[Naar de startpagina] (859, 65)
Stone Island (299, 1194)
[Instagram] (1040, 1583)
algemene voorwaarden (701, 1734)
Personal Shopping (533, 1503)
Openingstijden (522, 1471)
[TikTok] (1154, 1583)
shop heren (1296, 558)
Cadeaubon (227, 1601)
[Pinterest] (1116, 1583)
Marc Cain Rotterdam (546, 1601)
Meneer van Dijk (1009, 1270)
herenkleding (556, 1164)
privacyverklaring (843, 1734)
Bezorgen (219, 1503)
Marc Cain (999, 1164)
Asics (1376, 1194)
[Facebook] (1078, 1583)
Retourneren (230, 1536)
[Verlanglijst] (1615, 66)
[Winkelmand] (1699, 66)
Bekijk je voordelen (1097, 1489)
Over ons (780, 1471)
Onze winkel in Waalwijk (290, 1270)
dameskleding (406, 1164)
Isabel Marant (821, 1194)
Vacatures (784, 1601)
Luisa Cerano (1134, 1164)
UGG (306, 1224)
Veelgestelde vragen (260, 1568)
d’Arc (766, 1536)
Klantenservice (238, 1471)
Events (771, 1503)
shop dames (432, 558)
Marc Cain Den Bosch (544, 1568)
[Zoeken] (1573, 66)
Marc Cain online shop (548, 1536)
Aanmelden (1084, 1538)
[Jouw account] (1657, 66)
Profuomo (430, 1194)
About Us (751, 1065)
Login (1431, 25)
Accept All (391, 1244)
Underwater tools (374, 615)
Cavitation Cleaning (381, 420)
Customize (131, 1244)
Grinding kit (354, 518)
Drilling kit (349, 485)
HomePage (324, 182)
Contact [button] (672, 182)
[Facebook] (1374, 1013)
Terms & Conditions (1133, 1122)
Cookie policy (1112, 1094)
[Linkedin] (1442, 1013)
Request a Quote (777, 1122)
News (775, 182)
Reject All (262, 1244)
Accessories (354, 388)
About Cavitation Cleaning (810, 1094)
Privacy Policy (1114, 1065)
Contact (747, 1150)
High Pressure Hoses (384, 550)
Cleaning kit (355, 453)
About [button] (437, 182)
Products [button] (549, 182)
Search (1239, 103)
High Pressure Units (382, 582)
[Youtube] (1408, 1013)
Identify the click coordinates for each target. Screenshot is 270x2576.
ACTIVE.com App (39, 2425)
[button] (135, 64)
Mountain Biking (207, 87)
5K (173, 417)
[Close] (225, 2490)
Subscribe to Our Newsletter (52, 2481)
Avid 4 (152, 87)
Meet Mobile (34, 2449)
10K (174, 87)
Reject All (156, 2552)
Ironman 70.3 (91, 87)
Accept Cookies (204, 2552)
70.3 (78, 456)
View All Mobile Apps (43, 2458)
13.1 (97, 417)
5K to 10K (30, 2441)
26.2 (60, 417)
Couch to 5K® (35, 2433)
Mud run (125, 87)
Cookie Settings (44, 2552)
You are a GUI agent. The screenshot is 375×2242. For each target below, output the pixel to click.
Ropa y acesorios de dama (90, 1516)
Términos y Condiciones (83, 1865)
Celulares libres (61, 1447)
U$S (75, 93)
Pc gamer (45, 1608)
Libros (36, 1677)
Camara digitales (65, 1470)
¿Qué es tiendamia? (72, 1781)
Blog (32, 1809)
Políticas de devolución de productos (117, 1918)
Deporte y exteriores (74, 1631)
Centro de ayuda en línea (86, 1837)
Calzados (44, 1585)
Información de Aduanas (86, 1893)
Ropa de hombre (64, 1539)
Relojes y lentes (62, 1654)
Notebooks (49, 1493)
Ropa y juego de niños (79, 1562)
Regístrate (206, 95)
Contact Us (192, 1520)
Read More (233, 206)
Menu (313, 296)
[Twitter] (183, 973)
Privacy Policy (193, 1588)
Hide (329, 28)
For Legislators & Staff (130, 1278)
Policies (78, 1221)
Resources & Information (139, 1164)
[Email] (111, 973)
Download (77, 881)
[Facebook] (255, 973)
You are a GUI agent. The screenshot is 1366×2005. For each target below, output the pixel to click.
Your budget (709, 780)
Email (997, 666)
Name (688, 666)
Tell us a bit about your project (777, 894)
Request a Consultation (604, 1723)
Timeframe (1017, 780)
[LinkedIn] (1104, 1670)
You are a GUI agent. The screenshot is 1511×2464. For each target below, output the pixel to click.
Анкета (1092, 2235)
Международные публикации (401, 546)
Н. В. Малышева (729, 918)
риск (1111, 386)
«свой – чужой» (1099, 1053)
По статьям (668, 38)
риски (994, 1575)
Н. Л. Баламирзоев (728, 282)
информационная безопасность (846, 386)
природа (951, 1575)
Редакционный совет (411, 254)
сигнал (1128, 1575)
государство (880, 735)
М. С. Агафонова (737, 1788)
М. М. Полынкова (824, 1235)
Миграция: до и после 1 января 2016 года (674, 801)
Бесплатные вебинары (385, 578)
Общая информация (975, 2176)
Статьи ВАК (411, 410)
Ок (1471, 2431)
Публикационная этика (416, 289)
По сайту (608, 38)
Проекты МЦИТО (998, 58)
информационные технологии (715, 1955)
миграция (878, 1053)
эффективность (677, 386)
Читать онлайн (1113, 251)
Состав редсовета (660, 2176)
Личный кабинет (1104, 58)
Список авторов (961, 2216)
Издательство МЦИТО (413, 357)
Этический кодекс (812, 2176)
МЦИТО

DIRECTIONS: Set down each entry from above once more, exactly as written.

EXERCISE ANSWER:
[Naar de startpagina] (859, 65)
Stone Island (299, 1194)
[Instagram] (1040, 1583)
algemene voorwaarden (701, 1734)
Personal Shopping (533, 1503)
Openingstijden (522, 1471)
[TikTok] (1154, 1583)
shop heren (1296, 558)
Cadeaubon (227, 1601)
[Pinterest] (1116, 1583)
Marc Cain Rotterdam (546, 1601)
Meneer van Dijk (1009, 1270)
herenkleding (556, 1164)
privacyverklaring (843, 1734)
Bezorgen (219, 1503)
Marc Cain (999, 1164)
Asics (1376, 1194)
[Facebook] (1078, 1583)
Retourneren (230, 1536)
[Verlanglijst] (1615, 66)
[Winkelmand] (1699, 66)
Bekijk je voordelen (1097, 1489)
Over ons (780, 1471)
Onze winkel in Waalwijk (290, 1270)
dameskleding (406, 1164)
Isabel Marant (821, 1194)
Vacatures (784, 1601)
Luisa Cerano (1134, 1164)
UGG (306, 1224)
Veelgestelde vragen (260, 1568)
d’Arc (766, 1536)
Klantenservice (238, 1471)
Events (771, 1503)
shop dames (432, 558)
Marc Cain Den Bosch (544, 1568)
[Zoeken] (1573, 66)
Marc Cain online shop (548, 1536)
Aanmelden (1084, 1538)
[Jouw account] (1657, 66)
Profuomo (430, 1194)
About Us (751, 1065)
Login (1431, 25)
Accept All (391, 1244)
Underwater tools (374, 615)
Cavitation Cleaning (381, 420)
Customize (131, 1244)
Grinding kit (354, 518)
Drilling kit (349, 485)
HomePage (324, 182)
Contact [button] (672, 182)
[Facebook] (1374, 1013)
Terms & Conditions (1133, 1122)
Cookie policy (1112, 1094)
[Linkedin] (1442, 1013)
Request a Quote (777, 1122)
News (775, 182)
Reject All (262, 1244)
Accessories (354, 388)
About Cavitation Cleaning (810, 1094)
Privacy Policy (1114, 1065)
Contact (747, 1150)
High Pressure Hoses (384, 550)
Cleaning kit (355, 453)
About [button] (437, 182)
Products [button] (549, 182)
Search (1239, 103)
High Pressure Units (382, 582)
[Youtube] (1408, 1013)
Identify the click coordinates for each target. Screenshot is 270x2576.
ACTIVE.com App (39, 2425)
[button] (135, 64)
Mountain Biking (207, 87)
5K (173, 417)
[Close] (225, 2490)
Subscribe to Our Newsletter (52, 2481)
Avid 4 (152, 87)
Meet Mobile (34, 2449)
10K (174, 87)
Reject All (156, 2552)
Ironman 70.3 (91, 87)
Accept Cookies (204, 2552)
70.3 (78, 456)
View All Mobile Apps (43, 2458)
13.1 (97, 417)
5K to 10K (30, 2441)
26.2 (60, 417)
Couch to 5K® (35, 2433)
Mud run (125, 87)
Cookie Settings (44, 2552)
You are a GUI agent. The screenshot is 375×2242. For each target below, output the pixel to click.
Ropa y acesorios de dama (90, 1516)
Términos y Condiciones (83, 1865)
Celulares libres (61, 1447)
U$S (75, 93)
Pc gamer (45, 1608)
Libros (36, 1677)
Camara digitales (65, 1470)
¿Qué es tiendamia? (72, 1781)
Blog (32, 1809)
Políticas de devolución de productos (117, 1918)
Deporte y exteriores (74, 1631)
Centro de ayuda en línea (86, 1837)
Calzados (44, 1585)
Información de Aduanas (86, 1893)
Ropa de hombre (64, 1539)
Relojes y lentes (62, 1654)
Notebooks (49, 1493)
Ropa y juego de niños (79, 1562)
Regístrate (206, 95)
Contact Us (192, 1520)
Read More (233, 206)
Menu (313, 296)
[Twitter] (183, 973)
Privacy Policy (193, 1588)
Hide (329, 28)
For Legislators & Staff (130, 1278)
Policies (78, 1221)
Resources & Information (139, 1164)
[Email] (111, 973)
Download (77, 881)
[Facebook] (255, 973)
You are a GUI agent. The screenshot is 1366×2005. For each target below, output the pixel to click.
Your budget (709, 780)
Email (997, 666)
Name (688, 666)
Tell us a bit about your project (777, 894)
Request a Consultation (604, 1723)
Timeframe (1017, 780)
[LinkedIn] (1104, 1670)
You are a GUI agent. The screenshot is 1511×2464. For each target below, output the pixel to click.
Анкета (1092, 2235)
Международные публикации (401, 546)
Н. В. Малышева (729, 918)
риск (1111, 386)
«свой – чужой» (1099, 1053)
По статьям (668, 38)
риски (994, 1575)
Н. Л. Баламирзоев (728, 282)
информационная безопасность (846, 386)
природа (951, 1575)
Редакционный совет (411, 254)
сигнал (1128, 1575)
государство (880, 735)
М. С. Агафонова (737, 1788)
М. М. Полынкова (824, 1235)
Миграция: до и после 1 января 2016 года (674, 801)
Бесплатные вебинары (385, 578)
Общая информация (975, 2176)
Статьи ВАК (411, 410)
Ок (1471, 2431)
Публикационная этика (416, 289)
По сайту (608, 38)
Проекты МЦИТО (998, 58)
информационные технологии (715, 1955)
миграция (878, 1053)
эффективность (677, 386)
Читать онлайн (1113, 251)
Состав редсовета (660, 2176)
Личный кабинет (1104, 58)
Список авторов (961, 2216)
Издательство МЦИТО (413, 357)
Этический кодекс (812, 2176)
МЦИТО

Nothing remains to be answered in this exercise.